O Instituto Médico Legal (IML) do Rio de Janeiro concluiu que a brasileira Juliana Marins, de 28 anos, sobreviveu entre 10 a 15 minutos após cair na cratera do vulcão Rinjani, na Indonésia, em 21 de junho. A informação, divulgada nesta terça-feira (8), contradiz a expectativa inicial da família de que a morte teria ocorrido de forma imediata.

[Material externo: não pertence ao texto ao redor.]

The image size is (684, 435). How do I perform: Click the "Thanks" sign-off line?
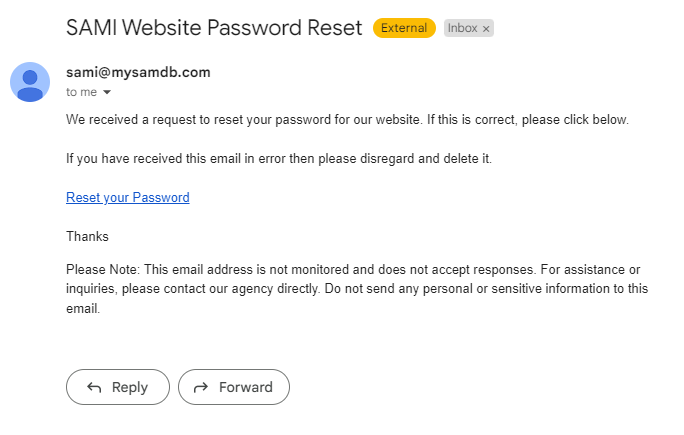point(87,236)

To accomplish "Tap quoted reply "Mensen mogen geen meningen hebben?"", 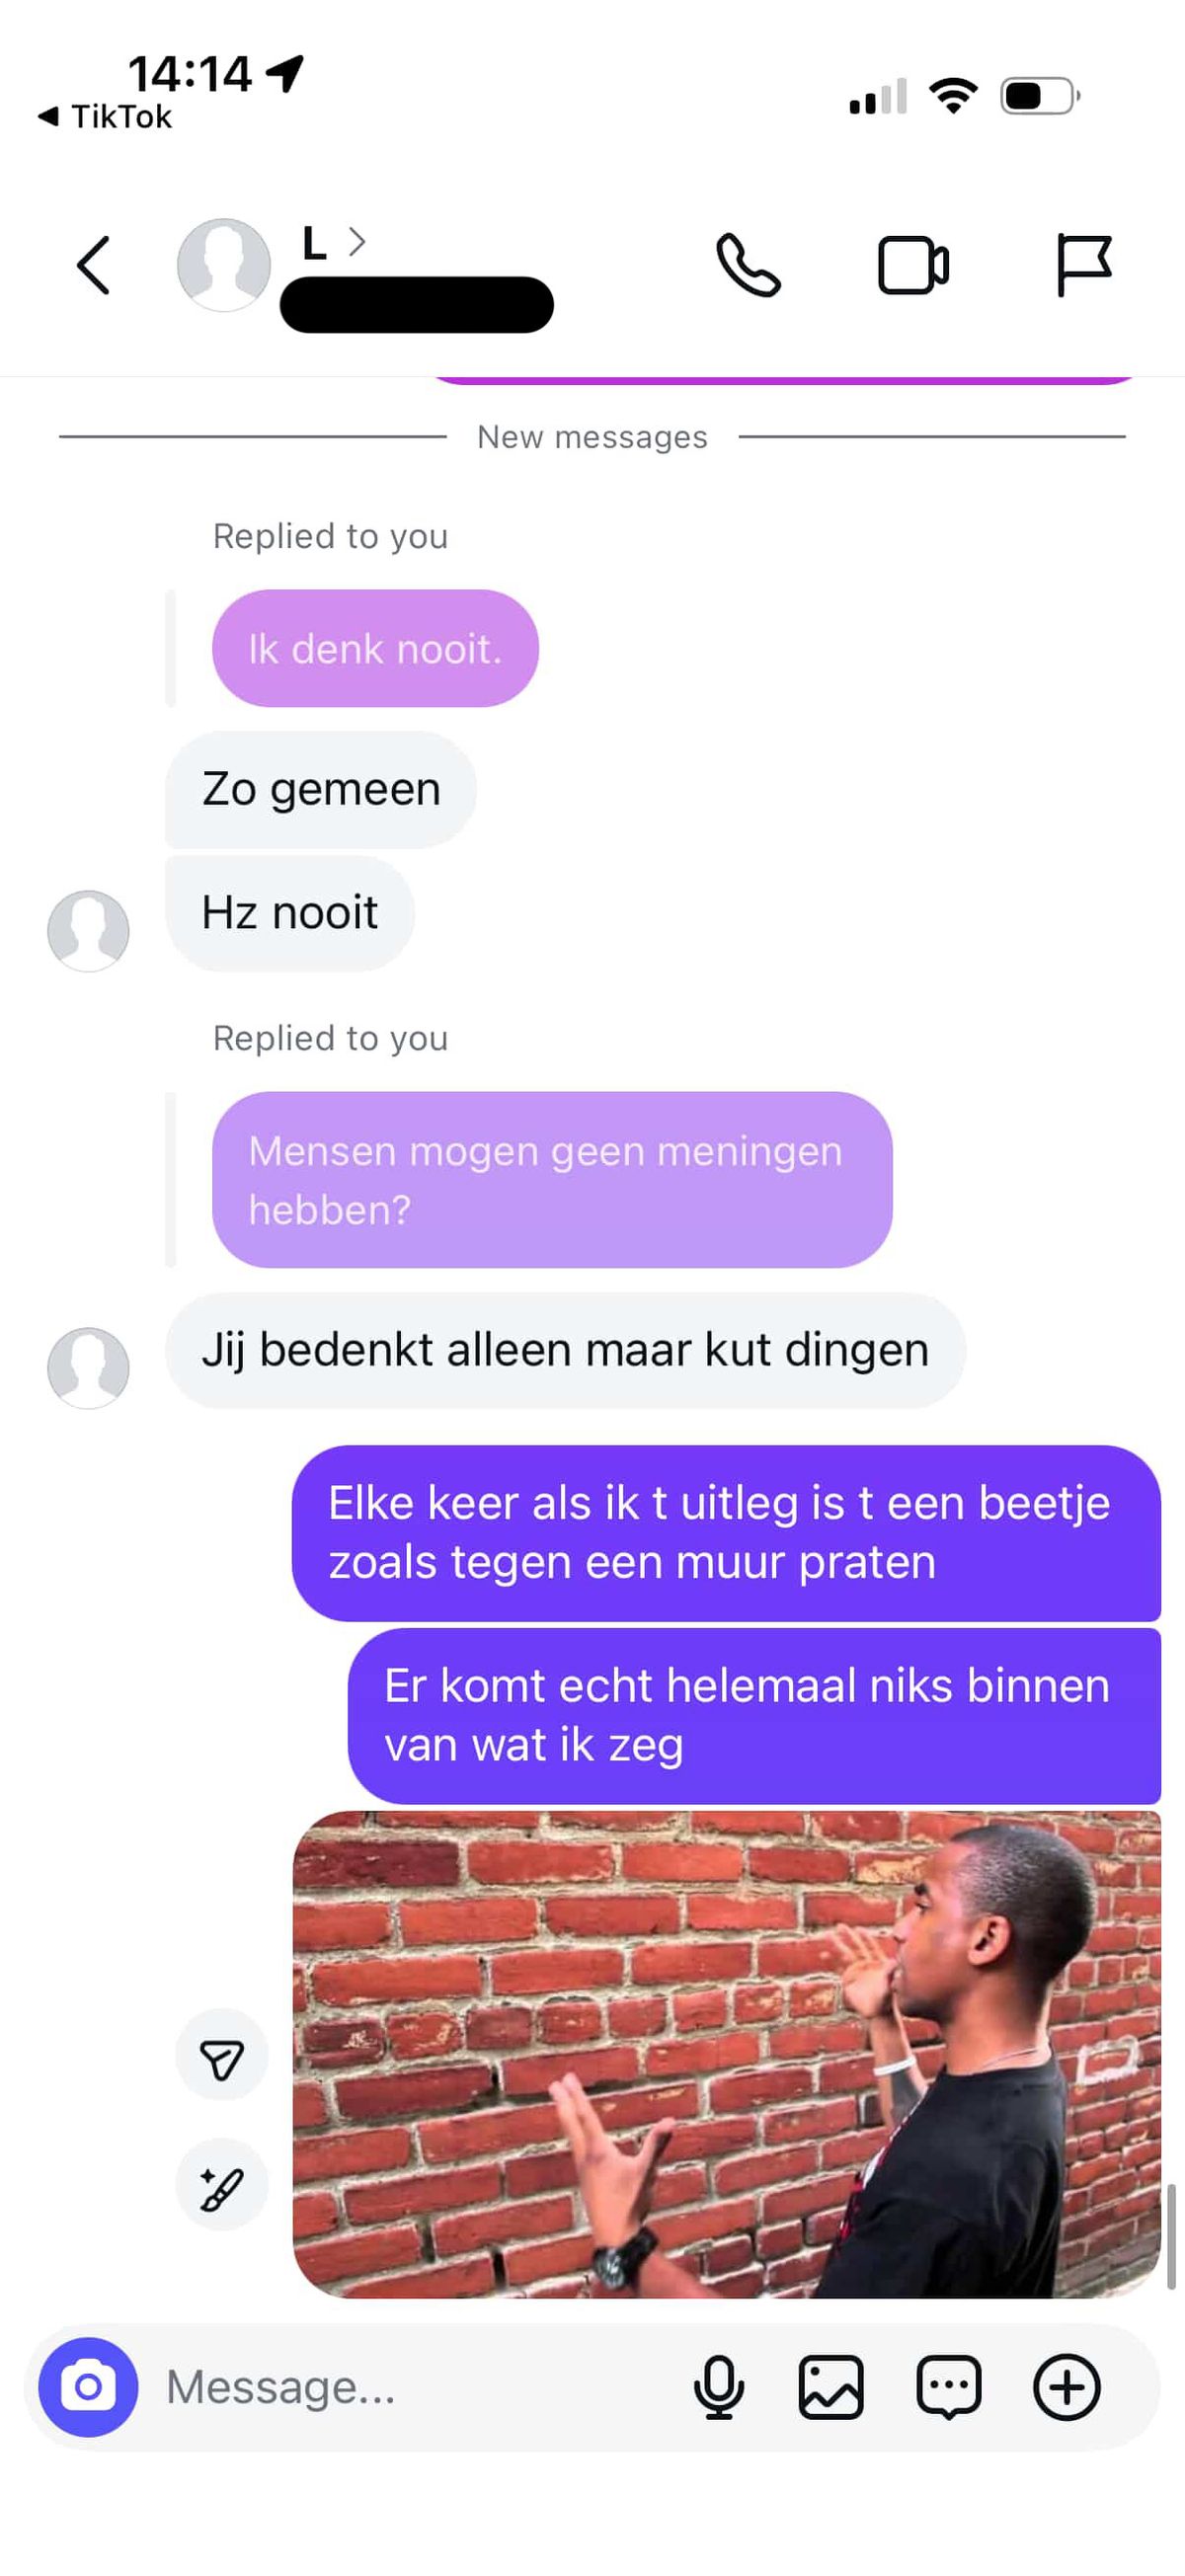I will pos(551,1179).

O novo laudo, solicitado pelos parentes da vítima e obtido pelo portal G1, aponta que Juliana entrou em um “período agonal” — estágio em que há deterioração progressiva das funções vitais. Nesse intervalo, ela já se encontrava em estado crítico, sem condições de se mover ou reagir, segundo os peritos brasileiros.
A análise constatou que Juliana sofreu múltiplas fraturas graves, com traumas na pelve, tórax e crânio, que causaram hemorragia interna fatal. Apesar de confirmar a causa da morte apontada pelas autoridades indonésias, o laudo nacional acrescenta o dado crucial de que a jovem não morreu no impacto da queda.

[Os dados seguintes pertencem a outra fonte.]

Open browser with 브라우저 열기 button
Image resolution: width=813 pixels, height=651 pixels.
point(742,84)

O IML ressaltou que o embalsamamento do corpo, necessário para o transporte internacional, comprometeu partes importantes da necropsia, como a determinação exata do horário da morte e a análise de sinais clínicos como hipotermia e desidratação.
“Entre o trauma sofrido e o óbito, houve tempo de sofrimento, ainda que breve”, destaca o documento.
Juliana foi localizada apenas três dias após a queda, já sem vida. O resgate do corpo ocorreu em 25 de junho, numa operação complexa com uso de helicópteros, devido ao terreno acidentado do Parque Nacional do Monte Rinjani, um dos principais pontos turísticos da Indonésia.